Wesentlich schockierender war es, als Binayak Sen Ende Dezember im zentralindischen Bundesstaat Chhattisgarh zu lebenslanger Haft verurteilt wurde. Sen ist von Beruf Arzt und ein international anerkannter Menschenrechtler. Ihm wird verschwörerische Aufwiegelung (conspiracy of sedition) vorgeworfen, die Anklage fußt zudem auf einem Gesetz zur „Verhinderung rechtswidriger Aktivitäten“ sowie auf einem mit drakonischen Strafen verbundenen, regionalen Sondergesetz, das der Bundesstaat Chhattisgarh einst gegen militante Maoisten (Naxaliten) eingeführt hatte.

Sen wurde beschuldigt, Nachrichten des vermeintlichen Naxaliten-Anführers Narayan Sanyal aus dem Gefängnis von Raipur geschleust zu haben. Deren Adressat, Piyush Guha, soll die Nachrichten wiederum an die Führung der Naxaliten weiter gegeben haben. Als ärztlicher Betreuer und Menschenrechtsaktivist besuchte Sen den inhaftierten Sanyal mehrmals. Die Anstalt gewährte ihm diese Besuche unter strenger Aufsicht. Das Urteil gegen ihn beruht auf fadenscheinigen Indizien, hauptsächlich auf Aussagen der Polizei.

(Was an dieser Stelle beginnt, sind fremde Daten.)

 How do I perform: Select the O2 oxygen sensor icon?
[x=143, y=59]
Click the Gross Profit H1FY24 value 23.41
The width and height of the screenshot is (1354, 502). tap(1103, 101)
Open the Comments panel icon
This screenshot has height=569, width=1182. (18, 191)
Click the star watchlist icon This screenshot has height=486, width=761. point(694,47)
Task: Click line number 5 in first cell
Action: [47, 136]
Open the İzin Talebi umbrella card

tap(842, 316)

Der Aufwiegelungsparagraph hat autoritäre, antidemokratische Ursprünge. Die britische Kolonialmacht nutzte ihn einst, um Mahatma Gandhi und andere Führer der Unabhängigkeitsbewegung festzusetzen. Sich im Namen der „öffentlichen Ordnung“ und der „nationalen Sicherheit“ auf ihn zu berufen, ist, gelinde gesagt, ein schlechter Witz.

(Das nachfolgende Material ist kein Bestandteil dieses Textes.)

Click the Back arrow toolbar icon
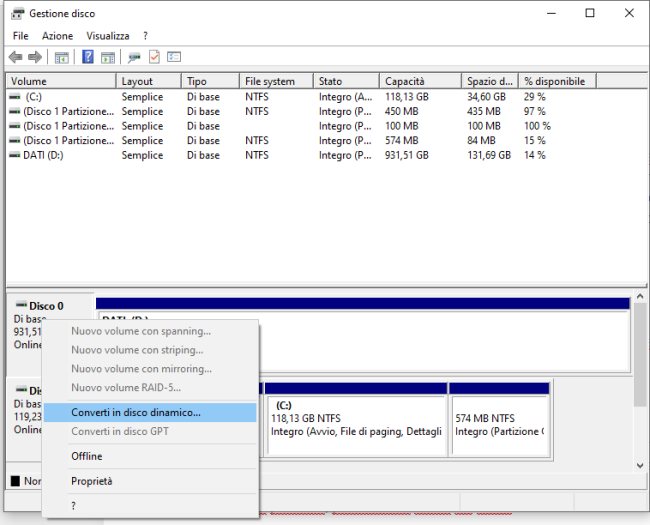This screenshot has width=650, height=525. [15, 57]
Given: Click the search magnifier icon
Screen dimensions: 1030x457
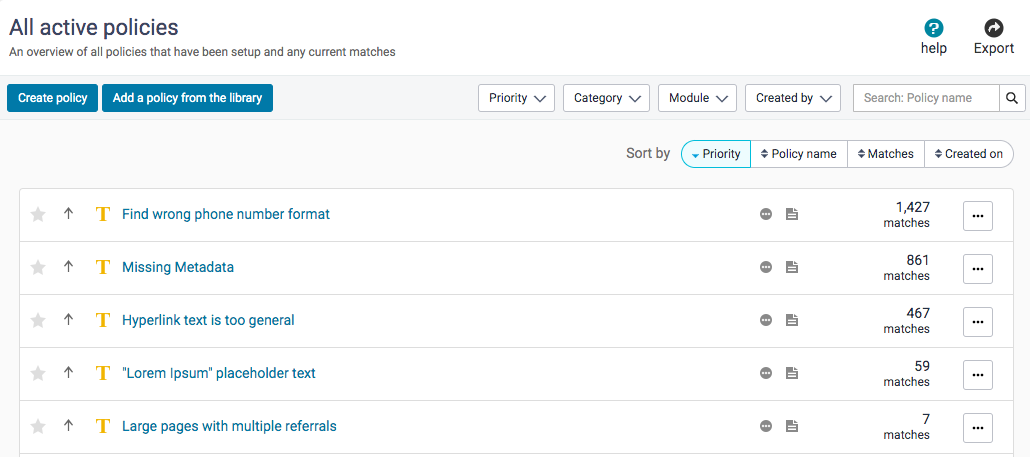Looking at the screenshot, I should (x=1012, y=98).
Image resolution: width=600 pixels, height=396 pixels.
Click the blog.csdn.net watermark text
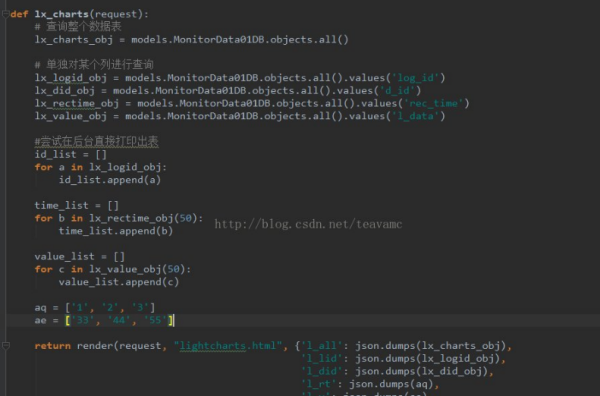coord(308,224)
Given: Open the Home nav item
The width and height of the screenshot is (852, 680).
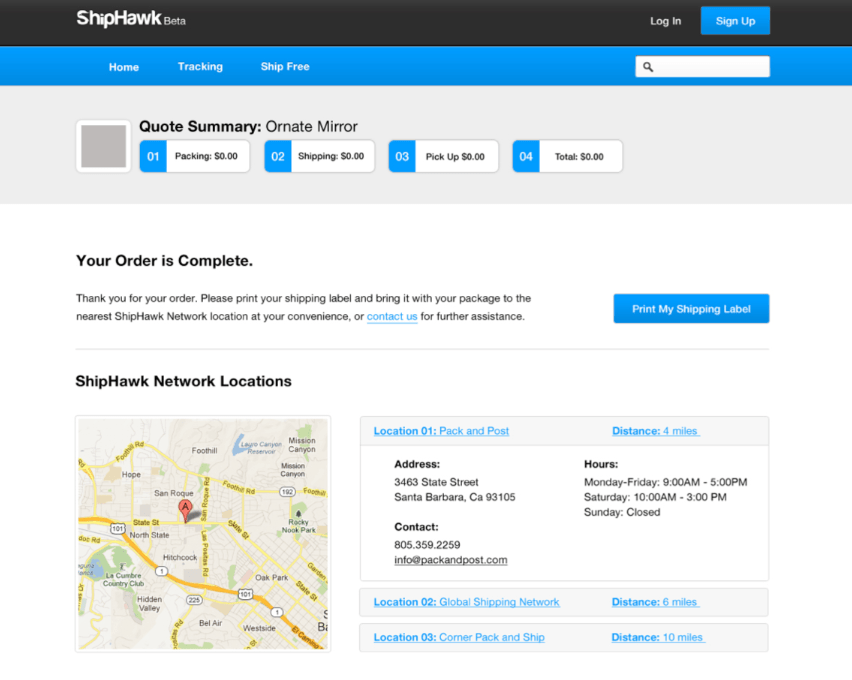Looking at the screenshot, I should click(x=124, y=67).
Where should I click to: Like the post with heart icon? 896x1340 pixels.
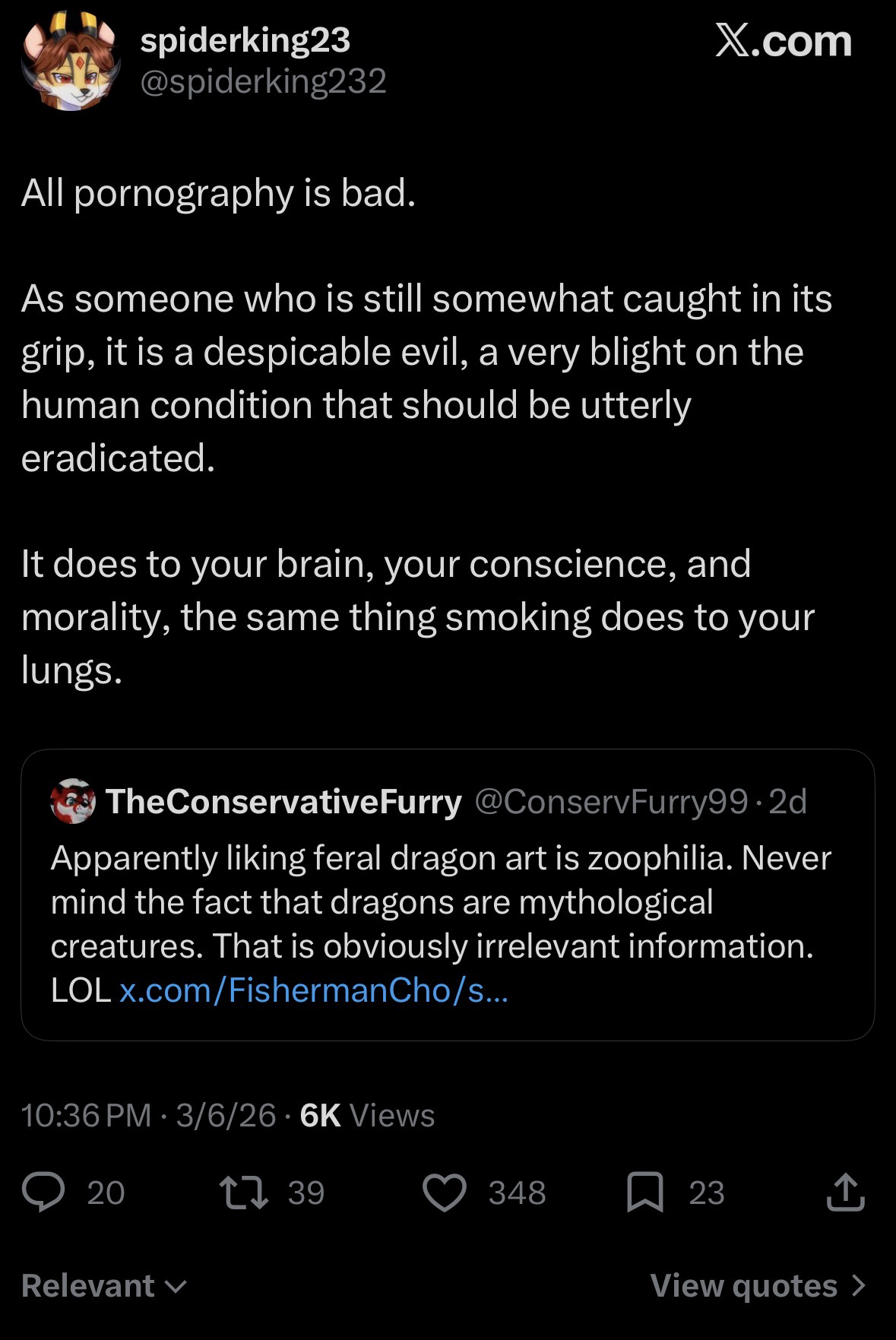tap(445, 1192)
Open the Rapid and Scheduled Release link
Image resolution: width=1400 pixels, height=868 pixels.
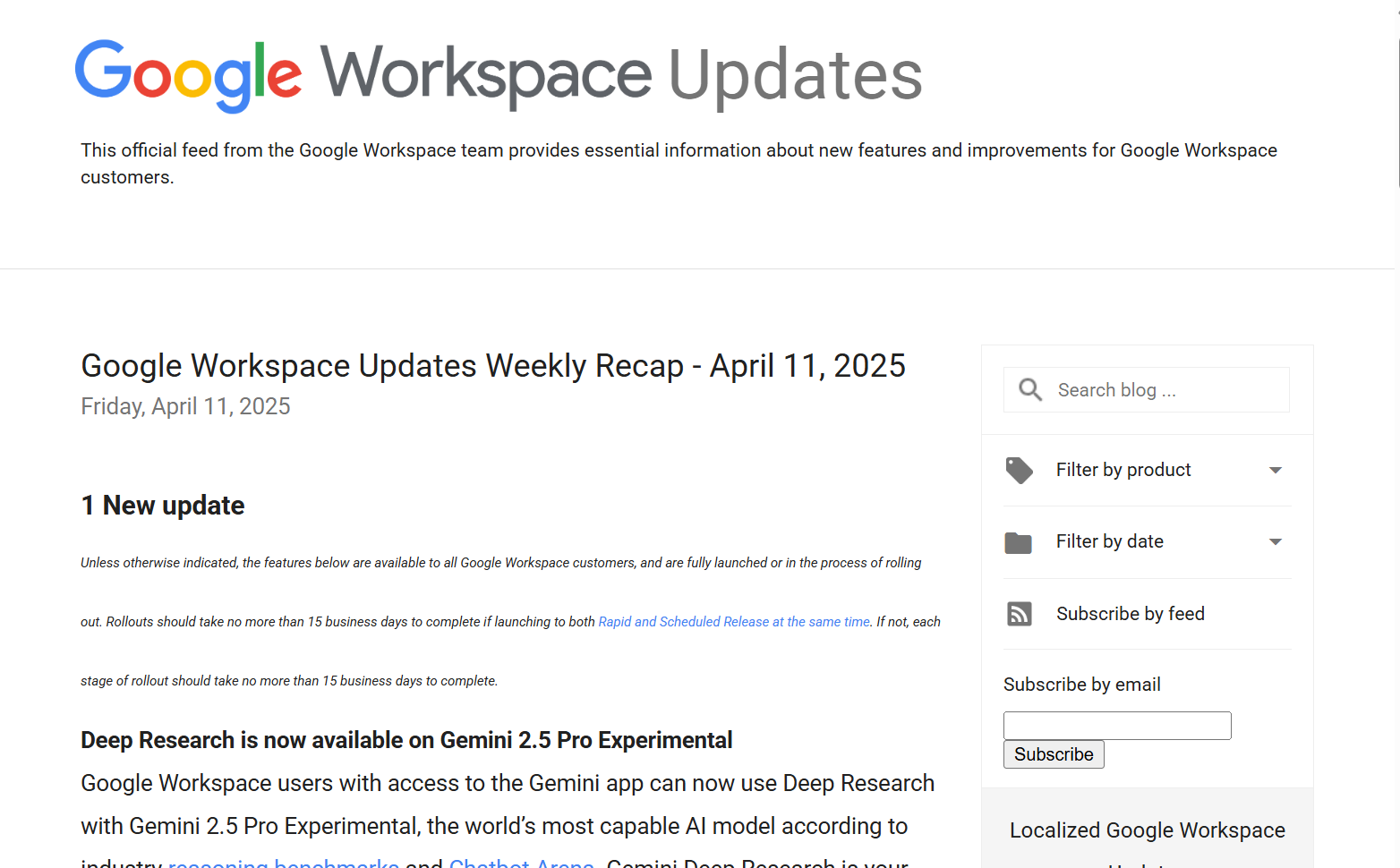pos(733,621)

Sen spielte eine wichtige Rolle bei der Veröffentlichung eines kritischen Berichts über die Regierung von Chhartisgarh. Diese stützt sich im Kampf gegen Linksextremisten auf die Hilfe einer militanten Bürgerwehr namens Salwa Judum. Salwa Judum hat Tausende eingeborener Adivasi gewalttätig vertrieben: viele von ihnen hausen heute in Notunterkünften. Wahrscheinlich war genau dieser Bericht der Landesregierung ein Dorn im Auge.

Als Indien unabhängig wurde, diskutierten die Urheber der Verfassung, ob Aufwiegelung (sedition) eine Ausnahme des Rechtes auf freie Meinungsäußerung rechtfertige. Aus gutem Grund ließen die Verfassungsurheber diesen Begriff beiseite. Abschnitt 124A des indischen Strafgesetzbuches (1860) allerdings wurde nie gestrichen. Deshalb verstößt bis heute gegen das Recht, wer „Hass oder Verachtung schürt oder zu schüren versucht, oder Unmut über die gesetzlich gültige Regierung erregt oder zu erregen versucht“. Als Höchststrafe gibt es für dieses Vergehen lebenslänglich.

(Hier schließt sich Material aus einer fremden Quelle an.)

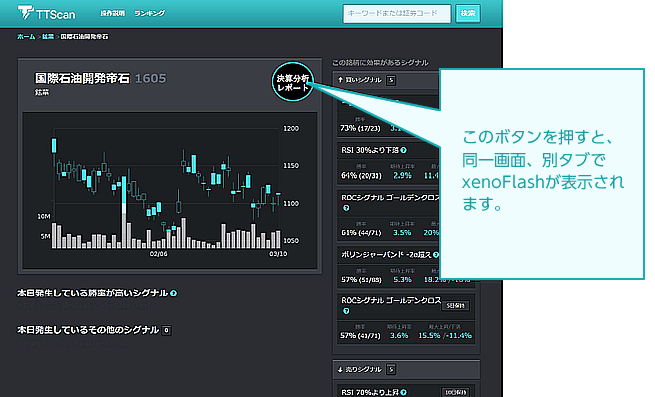
Task: Click help icon beside 本日発生している勝率が高いシグナル
Action: coord(174,293)
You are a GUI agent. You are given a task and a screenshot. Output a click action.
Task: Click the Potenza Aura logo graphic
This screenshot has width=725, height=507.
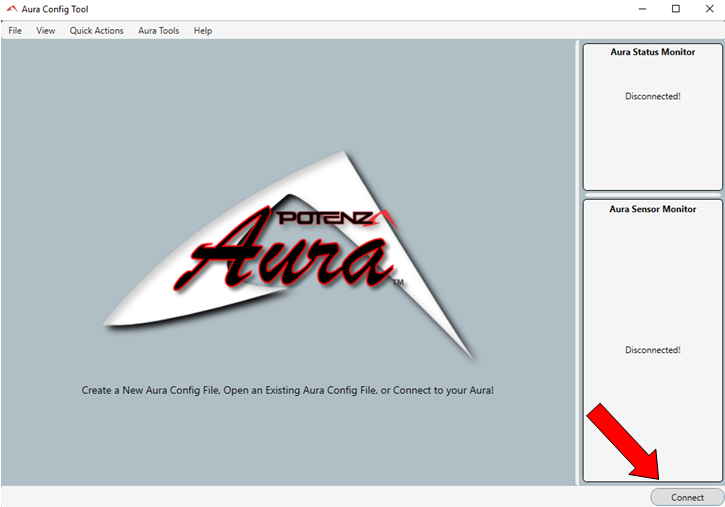click(x=290, y=255)
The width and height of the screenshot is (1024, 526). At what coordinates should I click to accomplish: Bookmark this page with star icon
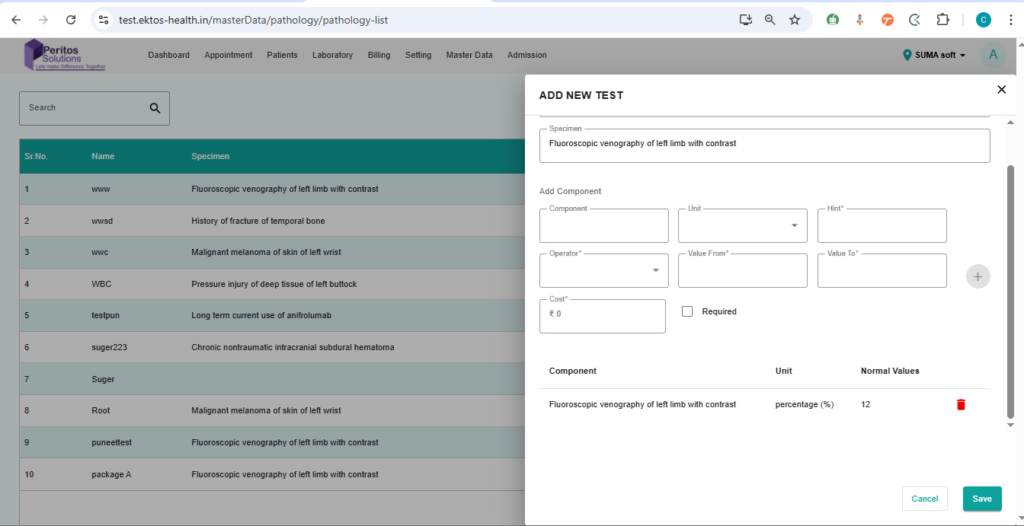tap(794, 19)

Dieses Gesetz wurde angefochten. Der Oberste Gerichtshof hielt ihn 1964 im „Kedar-Nath-Singh-Urteil“ für verfassungsgemäß, ließ ihn aber allein für Handlungen gelten, hinter denen eine gezielte oder absichtliche Unruhestiftung, Störung öffentlicher Ordnung oder Anstiftung zur Gewalt stehe.

Trotzdem beriefen sich mehrere Folgeregierungen – insbesondere Vertreter aus Bundesstaaten – immer wieder auf das Gesetz, um politische Gegner unter Druck zu setzen oder zum Schweigen zu bringen. Meist hält der Vorwurf der Volksverhetzung keiner rechtlichen Prüfung stand, doch müssen die Betroffenen zeitraubende und aufreibende Rechtsverfahren durchstehen.

Sen saß bereits von Mai 2007 bis Mai 2009 in Untersuchungshaft, bis der Oberste Gerichtshof ihn schließlich gegen Kaution freiließ. Nun ist er wieder hinter Gittern. Seine Verhaftung erregte internationales Aufsehen und hat eine erneute Debatte über die Unverhältnismäßigkeit und Demokratiefeindlichkeit des Aufwiegelungsgesetzes in Indien entfacht. Bürgerrechtler aus aller Welt und aus Indien gehen dagegen vor. Aber selbstr wenn Sen irgendwann wieder frei kommt, ist er Opfer eines postkolonialen Autoritarismus.

Binayak Sen ist nicht der Einzige, der mit dieser Begründung zu lebenslänglicher Haft verurteilt wurde – die ärmeren, weniger prominenten und ungebildeten Menschen stehen derartigen Verfahren jedoch weit machtloser gegenüber.